Пока дым, низко стелясь по траве, медленно выплывал из окна лаборатории, я решила обойти задний двор особняка Ноуров, смыкавшийся с сосновым лесом. Летнее солнце жарило вовсю, и в воздухе стоял ни с чем не сравнимый запах нагретой смолы и хвои. Жужжали шмели, собирая нектар с цветов, ковром расстилавшихся под ногами. В низине укрытая тенью вереска созрела черника, и я, повинуясь странной внутренней уверенности, что и сегодня буду ночевать под одной крышей с лэром Деймером, набрала стакан темных ягод для утренних блинчиков, а остальное съела прямо с куста. Черника немного примирила меня с неудачами в зельеварении – по крайней мере, будет чем подсластить лэру новость о том, что работа над антидотом затягивается.
Невдалеке от дома обнаружилась заброшенная остекленная теплица. Я не сразу заметила ее: тонкие деревянные рамы были густо увиты плющом, отчего здание скорее напоминало небольшое ветвистое дерево, чем творение человеческих рук. Любопытство толкнуло меня ближе. Приникнув к мутному стеклу, я различила очертания зеленых кустарников и разноцветные пятна распустившихся бутонов.
Розы.
Вооружившись садовыми ножницами, я обрезала ветвистые побеги плюща, расчищая проход, и распахнула низкую дверцу. Скрипнули ржавые петли. В нос ударил густой застоявшийся воздух, наполненный сладковатым цветочным ароматом.
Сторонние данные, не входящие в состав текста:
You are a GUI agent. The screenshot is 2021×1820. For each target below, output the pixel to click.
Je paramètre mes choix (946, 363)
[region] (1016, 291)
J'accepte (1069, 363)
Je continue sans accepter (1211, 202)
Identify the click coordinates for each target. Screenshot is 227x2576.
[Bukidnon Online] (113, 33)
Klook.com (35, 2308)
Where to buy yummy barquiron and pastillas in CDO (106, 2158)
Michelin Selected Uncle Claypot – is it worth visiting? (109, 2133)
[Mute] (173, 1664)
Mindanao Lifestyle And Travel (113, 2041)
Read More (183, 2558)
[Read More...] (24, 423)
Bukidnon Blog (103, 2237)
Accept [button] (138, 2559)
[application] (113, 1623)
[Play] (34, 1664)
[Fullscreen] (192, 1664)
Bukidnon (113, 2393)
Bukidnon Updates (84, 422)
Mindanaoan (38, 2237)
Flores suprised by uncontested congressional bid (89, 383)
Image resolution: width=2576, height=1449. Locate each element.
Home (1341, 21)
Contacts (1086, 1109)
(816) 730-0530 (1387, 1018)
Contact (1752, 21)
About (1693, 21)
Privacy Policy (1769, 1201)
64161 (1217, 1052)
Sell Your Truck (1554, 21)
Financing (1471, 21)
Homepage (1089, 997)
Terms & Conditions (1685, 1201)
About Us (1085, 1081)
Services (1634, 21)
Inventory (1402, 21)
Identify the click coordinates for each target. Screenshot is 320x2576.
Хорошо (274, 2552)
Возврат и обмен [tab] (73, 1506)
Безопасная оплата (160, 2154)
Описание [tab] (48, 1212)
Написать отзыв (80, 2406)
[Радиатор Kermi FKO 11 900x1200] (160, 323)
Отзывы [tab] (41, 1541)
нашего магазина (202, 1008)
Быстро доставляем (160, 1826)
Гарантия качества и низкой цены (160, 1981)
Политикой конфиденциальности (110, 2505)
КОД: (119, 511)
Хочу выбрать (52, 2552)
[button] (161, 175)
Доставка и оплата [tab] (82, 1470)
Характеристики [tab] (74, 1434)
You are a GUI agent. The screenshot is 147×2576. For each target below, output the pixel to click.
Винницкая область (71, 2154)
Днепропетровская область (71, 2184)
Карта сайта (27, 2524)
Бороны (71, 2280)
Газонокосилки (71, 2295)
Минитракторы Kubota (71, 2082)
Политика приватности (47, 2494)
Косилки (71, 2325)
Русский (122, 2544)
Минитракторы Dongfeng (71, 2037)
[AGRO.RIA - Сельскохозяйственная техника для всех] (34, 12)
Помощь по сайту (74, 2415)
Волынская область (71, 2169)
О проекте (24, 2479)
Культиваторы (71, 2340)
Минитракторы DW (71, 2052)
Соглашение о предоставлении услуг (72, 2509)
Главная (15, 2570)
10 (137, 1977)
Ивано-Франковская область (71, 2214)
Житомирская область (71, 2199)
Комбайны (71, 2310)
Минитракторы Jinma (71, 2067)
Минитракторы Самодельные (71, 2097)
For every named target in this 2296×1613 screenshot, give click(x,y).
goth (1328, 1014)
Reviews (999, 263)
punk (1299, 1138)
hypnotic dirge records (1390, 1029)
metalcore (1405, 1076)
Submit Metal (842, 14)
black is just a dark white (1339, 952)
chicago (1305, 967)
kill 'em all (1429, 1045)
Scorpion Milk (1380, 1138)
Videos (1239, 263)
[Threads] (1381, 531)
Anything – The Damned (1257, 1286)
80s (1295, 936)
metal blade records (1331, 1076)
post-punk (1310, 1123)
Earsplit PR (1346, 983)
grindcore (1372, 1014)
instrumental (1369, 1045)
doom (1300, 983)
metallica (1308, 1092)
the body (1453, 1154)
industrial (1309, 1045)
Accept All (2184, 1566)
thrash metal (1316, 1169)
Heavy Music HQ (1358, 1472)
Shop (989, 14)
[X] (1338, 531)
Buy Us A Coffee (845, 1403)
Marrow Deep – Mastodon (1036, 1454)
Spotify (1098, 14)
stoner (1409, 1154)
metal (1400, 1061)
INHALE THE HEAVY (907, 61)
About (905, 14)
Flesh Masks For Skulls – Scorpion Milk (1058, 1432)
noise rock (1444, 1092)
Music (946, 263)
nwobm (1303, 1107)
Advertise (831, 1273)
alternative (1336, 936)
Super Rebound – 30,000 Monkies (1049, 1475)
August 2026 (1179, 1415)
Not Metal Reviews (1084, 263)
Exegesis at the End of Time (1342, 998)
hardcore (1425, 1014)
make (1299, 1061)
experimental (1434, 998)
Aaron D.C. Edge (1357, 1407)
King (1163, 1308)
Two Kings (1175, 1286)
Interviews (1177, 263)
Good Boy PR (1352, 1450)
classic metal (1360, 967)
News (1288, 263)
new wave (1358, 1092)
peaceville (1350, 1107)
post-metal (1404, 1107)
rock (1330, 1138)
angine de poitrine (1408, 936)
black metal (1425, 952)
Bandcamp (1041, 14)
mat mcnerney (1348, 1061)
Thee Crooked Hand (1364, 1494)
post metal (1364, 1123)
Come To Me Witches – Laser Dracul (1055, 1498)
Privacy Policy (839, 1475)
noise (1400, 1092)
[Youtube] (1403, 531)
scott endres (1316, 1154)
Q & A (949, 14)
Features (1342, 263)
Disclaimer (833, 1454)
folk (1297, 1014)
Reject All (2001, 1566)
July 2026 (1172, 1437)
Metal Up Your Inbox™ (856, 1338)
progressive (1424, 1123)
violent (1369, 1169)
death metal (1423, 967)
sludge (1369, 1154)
Теплица привела меня в неподдельное восхищение. Десятки, если не сотни кустов роз были высажены вдоль остекленных стен, идеально сочетаясь между собой. Нежные и требовательные в уходе чайно-гибридные сорта соседствовали с высокими и непритязательными садовыми розами, витые перголы опутывали гибкими стеблями плетистые розы, у корней светло-желтым ковром расстилались мелкие бархатистые соцветия. Между кустами были проложены аккуратные прямые дорожки, а в глубине сада стояли два плетеных кресла.
Когда-то это место, наверное, было по-настоящему прекрасным. За каждым бутоном, каждым высаженным кустом – пышной Глорией, нежно-белым Льеррским, насыщенно-бордовым Баккаррой, полосатым Бросселианде, пахучей Ингрид – чувствовалась чья-то заботливая рука. Этот сад, казалось, был наполнен любовью, нежной и мягкой, словно розовые лепестки.
Но время оказалось безжалостно к крохотному уголку безмятежности и счастья. Наметанный глаз дочери садовницы легко подметил признаки увядания, и сердце сжалось от жалости к погибающему без присмотра розовому саду. Прошло несколько лет с тех пор, как кусты в последний раз подрезали или обрабатывали. Система полива, проведенная под тонким слоем почвы, еще работала, а конструкция теплицы обеспечивала – пусть и с перебоями – вентиляцию и доступ солнечного цвета. Но этого едва хватало для того, чтобы поддерживать жизнь в капризных саженцах.
Сложная сеть капилляров, доставлявшая удобрения, лекарства и проводившая анализ почвы, судя по всему, уже давно пришла в негодность. Я разглядела в углу теплицы алхимическое оборудование и почти сразу отыскала места повреждений. Стоило попробовать починить – для этого в подвальной лаборатории было вполне достаточно инструментов. И заодно навести в теплице подобие порядка.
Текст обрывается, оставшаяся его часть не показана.